[Start QUOTED TEXT]

Scylla reef wreck warning after corrosion and storm damage

Debris inside Scylla wreck. Pic: National Marine Aquarium Image copyright National Marine Aquarium
Image caption Debris inside the Scylla wreck would cause access difficulties, the aquarium said

Divers have been told not to enter a former warship scuttled off Cornwall and Devon because it has become "simply too dangerous", site managers say.

HMS Scylla was sunk in Whitsand Bay in 2004 to create an artificial reef.

The National Marine Aquarium said its 2014 reef condition survey had identified factors which were "hazardous to divers using the site".

They included corrosion from being under water for so long and damage caused by storms, it said.

The former Royal Navy frigate, which was bought by the aquarium in Plymouth, is currently home to more than 250 species of marine life.

The aquarium said the survey had confirmed corrosion levels and that "further debris from the site will loosen and cause access difficulties to divers wishing to penetrate the wreck".

[End QUOTED TEXT]
[Start RECORDED DATA]

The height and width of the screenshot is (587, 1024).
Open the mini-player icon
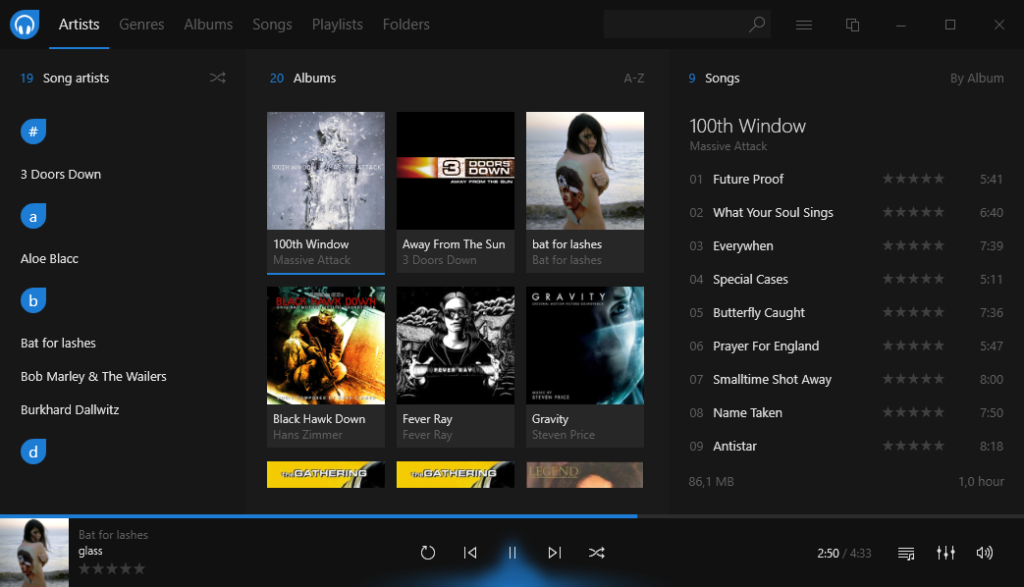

[End RECORDED DATA]

### AIM
Pick up the report on the Scylla wreck warning after its final sentence and write the next few paragraphs.

### TASK RESULT
Image caption The former Royal Navy frigate was scuttled in 2004

There was also "clear evidence of storm damage on the wreck and its marine life, more so on the starboard side," it added.

Aquarium managing director Dr David Gibson said: "The wreck would appear to be deteriorating in exactly the way we would expect a modern steel ship to after 10 years on the seabed.

"However, we recommend dives on the Syclla reef are now restricted to scenic dives around the exterior of the vessel only and the confines of the vessel should not be entered.

"The inside of the wreck is simply too dangerous now to consider penetrating the compartments."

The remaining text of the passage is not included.